I had someone argue with some advice that I gave, which is a good thing. I had recommended the use of a Bonferroni comparison, and he argued that Bonferroni should not be used when making "independent" comparisons.

It is like comparing the change in gas prices in different states: I compare the change in gas prices in state B versus state A, and state B  versus C and state B versus D; there is no way in my mind that the comparisons can have an effect on each other since these gas prices are independent variables (they are different phenomena). I only want to show that gas prices in state B have not changed compared to the price changes in the other three, taken one on one, not versus all three together. If I prove that B is different from A, C and D - it is self-evident it is different from all of them. I would humbly beg for your exact specific opinion on this idea.

By the way, such deferential language (humbly begging my opinion) is always a good strategy. So this is what I wrote back.

Here's my opinion. If there are 50 states and you compare each state with each other state, then first of all the comparisons are not independent, since the comparison of CA to OR is not independent of the comparison of CA to NV.

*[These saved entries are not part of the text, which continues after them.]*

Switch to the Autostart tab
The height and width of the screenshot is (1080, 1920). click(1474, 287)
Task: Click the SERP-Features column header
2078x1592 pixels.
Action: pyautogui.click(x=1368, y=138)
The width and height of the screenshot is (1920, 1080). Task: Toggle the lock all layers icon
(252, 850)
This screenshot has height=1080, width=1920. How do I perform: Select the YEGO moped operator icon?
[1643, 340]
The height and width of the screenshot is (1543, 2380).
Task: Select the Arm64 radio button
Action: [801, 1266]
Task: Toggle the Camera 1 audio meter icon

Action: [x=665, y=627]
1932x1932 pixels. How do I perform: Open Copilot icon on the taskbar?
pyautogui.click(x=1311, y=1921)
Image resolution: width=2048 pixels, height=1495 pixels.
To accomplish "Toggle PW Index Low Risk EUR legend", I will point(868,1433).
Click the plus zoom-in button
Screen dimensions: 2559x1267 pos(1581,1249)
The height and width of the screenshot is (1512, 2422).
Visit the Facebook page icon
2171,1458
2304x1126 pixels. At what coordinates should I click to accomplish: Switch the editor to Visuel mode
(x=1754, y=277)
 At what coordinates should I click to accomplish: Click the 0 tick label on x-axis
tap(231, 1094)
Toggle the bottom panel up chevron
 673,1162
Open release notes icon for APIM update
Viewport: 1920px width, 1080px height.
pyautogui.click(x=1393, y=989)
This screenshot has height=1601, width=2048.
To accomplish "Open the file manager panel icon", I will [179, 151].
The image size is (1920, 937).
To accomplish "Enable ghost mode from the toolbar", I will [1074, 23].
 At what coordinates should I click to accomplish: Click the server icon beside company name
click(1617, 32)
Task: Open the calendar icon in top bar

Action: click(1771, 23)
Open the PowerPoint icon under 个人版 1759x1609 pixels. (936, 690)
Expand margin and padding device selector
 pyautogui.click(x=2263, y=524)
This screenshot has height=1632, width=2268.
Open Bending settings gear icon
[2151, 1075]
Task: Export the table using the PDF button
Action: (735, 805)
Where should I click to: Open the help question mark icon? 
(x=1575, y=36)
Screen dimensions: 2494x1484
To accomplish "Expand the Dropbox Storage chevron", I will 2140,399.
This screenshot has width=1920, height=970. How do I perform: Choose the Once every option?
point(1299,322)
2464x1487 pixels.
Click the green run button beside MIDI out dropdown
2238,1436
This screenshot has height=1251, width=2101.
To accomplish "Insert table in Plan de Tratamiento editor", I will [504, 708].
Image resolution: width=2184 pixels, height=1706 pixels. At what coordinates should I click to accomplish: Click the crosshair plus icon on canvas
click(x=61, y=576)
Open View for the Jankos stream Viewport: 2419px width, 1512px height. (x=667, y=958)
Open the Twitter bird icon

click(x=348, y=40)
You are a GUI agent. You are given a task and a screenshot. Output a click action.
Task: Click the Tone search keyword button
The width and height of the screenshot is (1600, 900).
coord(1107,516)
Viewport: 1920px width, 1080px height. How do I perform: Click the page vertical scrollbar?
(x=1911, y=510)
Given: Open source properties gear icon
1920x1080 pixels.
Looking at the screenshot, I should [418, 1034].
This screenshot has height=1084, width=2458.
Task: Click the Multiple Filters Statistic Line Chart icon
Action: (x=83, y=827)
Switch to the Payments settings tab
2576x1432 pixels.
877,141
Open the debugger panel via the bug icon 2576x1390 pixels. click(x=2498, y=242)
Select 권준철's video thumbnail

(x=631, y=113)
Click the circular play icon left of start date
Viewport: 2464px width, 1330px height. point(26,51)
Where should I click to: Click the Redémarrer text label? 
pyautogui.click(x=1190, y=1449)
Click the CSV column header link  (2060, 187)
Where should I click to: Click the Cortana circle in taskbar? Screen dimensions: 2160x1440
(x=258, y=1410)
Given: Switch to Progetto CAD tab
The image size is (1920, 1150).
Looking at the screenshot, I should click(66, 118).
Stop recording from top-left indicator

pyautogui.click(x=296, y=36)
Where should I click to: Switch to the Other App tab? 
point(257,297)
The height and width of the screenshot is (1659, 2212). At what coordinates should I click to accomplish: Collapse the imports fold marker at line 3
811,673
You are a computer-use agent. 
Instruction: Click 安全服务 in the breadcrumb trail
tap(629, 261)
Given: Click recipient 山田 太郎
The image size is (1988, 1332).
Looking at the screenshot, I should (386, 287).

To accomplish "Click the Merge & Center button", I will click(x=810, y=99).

But even if the tests were independent, there are more than a thousand possible ways you can compare two states from among 50 (1,275 if you want to be precise).

Let's assume that there is no difference between the prices in the 50 states, except for a bit of sampling error. What's the probability that you would find at least one false positive among the 1,275 comparisons. It turns out to be greater than 99.99%. The expected number of false positives would be 64.

Now you and I know that there are some real differences among the 50 states. Suppose that ten percent of the possible comparisons are real and the remaining comparisons represent differences that could easily be accounted for by sampling error. The probability of one or more false positives is still greater than 99.99% and the expected number of false positives would be 57. So you would have 127 true positives and 58 false positives and no way of determining which was which.

Now the math is nowhere near as troublesome for three or four groups, but the principle is the same. Failure to use Bonferroni leads to an increase in the probability and the number of false positives. That's true whether the comparisons are independent or not.

Now if your comparisons are conceptually unrelated to one another (note the difference between this wording and calling them independent), don't use Bonferroni. If, for example, one comparison is of racial differences to identify discrimination patterns and second comparison is of geographic regions to identify areas where additional funding for an intervention is needed, then these are conceptually unrelated.

So that's my opinion. For what it's worth, people smarter than me have a different opinion, and I won't be offended if you follow their advice instead. (Notice that I can be deferential as well.)

There are legitimate criticisms of Bonferroni. In particular, Bonferroni provides very strict control of Type I errors but does this at the expense of Type II errors. In some situations, the increase in Type II errors is too big a price to pay.